Academic Editor: Giandomenico Roviello

Copyright © 2019 Wei Wang et al. This is an open access article distributed under the Creative Commons Attribution License, which permits unrestricted use, distribution, and reproduction in any medium, provided the original work is properly cited.

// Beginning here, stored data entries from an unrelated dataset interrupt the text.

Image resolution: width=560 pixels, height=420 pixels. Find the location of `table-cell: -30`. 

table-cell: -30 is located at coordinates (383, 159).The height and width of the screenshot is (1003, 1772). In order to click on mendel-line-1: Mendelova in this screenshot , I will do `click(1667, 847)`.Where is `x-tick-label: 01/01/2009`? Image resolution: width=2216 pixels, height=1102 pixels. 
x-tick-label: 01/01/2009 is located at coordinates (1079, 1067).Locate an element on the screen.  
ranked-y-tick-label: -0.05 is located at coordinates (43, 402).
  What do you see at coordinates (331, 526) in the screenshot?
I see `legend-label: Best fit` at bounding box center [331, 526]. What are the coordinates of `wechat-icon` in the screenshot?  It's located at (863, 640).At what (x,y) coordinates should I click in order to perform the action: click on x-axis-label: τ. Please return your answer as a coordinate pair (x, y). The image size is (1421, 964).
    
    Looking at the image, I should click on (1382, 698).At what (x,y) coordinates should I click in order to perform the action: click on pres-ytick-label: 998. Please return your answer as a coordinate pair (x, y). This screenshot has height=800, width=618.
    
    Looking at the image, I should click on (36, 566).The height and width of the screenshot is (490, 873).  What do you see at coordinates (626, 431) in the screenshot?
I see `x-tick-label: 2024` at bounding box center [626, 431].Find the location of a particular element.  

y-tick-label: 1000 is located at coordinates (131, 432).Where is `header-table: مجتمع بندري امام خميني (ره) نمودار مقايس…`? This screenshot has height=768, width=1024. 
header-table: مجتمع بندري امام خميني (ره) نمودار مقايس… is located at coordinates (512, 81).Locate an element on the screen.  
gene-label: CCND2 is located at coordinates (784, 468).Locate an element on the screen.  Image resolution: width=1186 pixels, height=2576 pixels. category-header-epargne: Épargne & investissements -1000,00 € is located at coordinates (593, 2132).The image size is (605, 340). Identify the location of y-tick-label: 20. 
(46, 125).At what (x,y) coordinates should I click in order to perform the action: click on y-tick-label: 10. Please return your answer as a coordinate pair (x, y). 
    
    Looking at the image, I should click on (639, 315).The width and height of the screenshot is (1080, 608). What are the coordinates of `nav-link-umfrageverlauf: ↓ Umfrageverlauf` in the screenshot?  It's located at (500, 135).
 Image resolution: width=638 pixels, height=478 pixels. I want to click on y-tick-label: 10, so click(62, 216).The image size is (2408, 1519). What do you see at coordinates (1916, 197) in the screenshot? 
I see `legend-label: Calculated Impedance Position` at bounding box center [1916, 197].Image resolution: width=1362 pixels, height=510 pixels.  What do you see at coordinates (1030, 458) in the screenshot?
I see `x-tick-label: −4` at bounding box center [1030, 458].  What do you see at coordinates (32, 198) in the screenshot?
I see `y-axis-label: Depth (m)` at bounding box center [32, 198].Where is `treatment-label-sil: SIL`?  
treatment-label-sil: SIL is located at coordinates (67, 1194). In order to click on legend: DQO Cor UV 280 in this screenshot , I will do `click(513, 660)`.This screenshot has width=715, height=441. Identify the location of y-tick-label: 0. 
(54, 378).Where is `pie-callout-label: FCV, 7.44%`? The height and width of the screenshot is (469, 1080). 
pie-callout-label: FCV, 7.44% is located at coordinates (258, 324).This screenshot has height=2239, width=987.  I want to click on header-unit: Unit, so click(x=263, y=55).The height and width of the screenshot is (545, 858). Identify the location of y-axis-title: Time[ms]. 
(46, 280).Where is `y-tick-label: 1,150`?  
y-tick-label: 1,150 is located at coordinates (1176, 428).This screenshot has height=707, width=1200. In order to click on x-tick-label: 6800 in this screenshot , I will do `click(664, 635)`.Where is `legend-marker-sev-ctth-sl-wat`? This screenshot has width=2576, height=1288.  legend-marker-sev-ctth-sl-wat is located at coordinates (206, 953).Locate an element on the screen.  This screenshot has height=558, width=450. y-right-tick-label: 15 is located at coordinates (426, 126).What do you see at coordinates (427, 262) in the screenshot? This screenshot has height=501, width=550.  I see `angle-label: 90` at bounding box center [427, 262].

The effects of standard clinical therapies including surgery and chemotherapy are poor in advanced gallbladder cancer (GBC). There are a few reported cases of human epidermal growth factor receptor 2 (HER2)-positive GBC that responded well to trastuzumab. But trastuzumab has not yet been used to treat HER2-negative GBC. In this study, we investigated the cytotoxic effects of different combined therapies with trastuzumab and gemcitabine and/or 5-fluorouracil on HER2-negative GBC cell lines in vitro and in vivo. Trastuzumab alone showed almost no cytotoxicity to GBC cells with originally low HER2 gene amplification. Sequential therapy with chemotherapy followed by trastuzumab showed superiority over reverse sequential chemotherapy (P<0.05), concurrent combined chemotherapy (P<0.05), chemotherapy alone (P<0.05), and trastuzumab alone (P<0.05) in terms of cytotoxicity. Sequential therapy with chemotherapy followed by trastuzumab nearly completely inhibited cell viability in HER2-negative GBC cells. Similar results were observed with regard to apoptosis. Western blot analysis showed that gemcitabine/5-fluorouracil increased the expressions of total and phosphorylated forms of HER2, thus enhancing the cytotoxicity of trastuzumab. In vivo study verified the results of in vitro study by terminal deoxynucleotidyl transferase-mediated deoxyuridine triphosphate nick-end labeling assay and immunohistochemical analysis. Moreover, not only the lightest tumor bearing but also the best survival state was detected in sequential therapy with chemotherapy followed by trastuzumab group compared with other groups. Our in vivo and in vitro data suggest that sequential therapy with gemcitabine/5-fluorouracil followed by trastuzumab represents a novel and promising therapeutic strategy against HER2-negative GBC. The upregulation of phosphorylated HER2 and phosphorylated-AKT induced by gemcitabine/5-fluorouracil treatment shows that HER2/AKT pathway is triggered.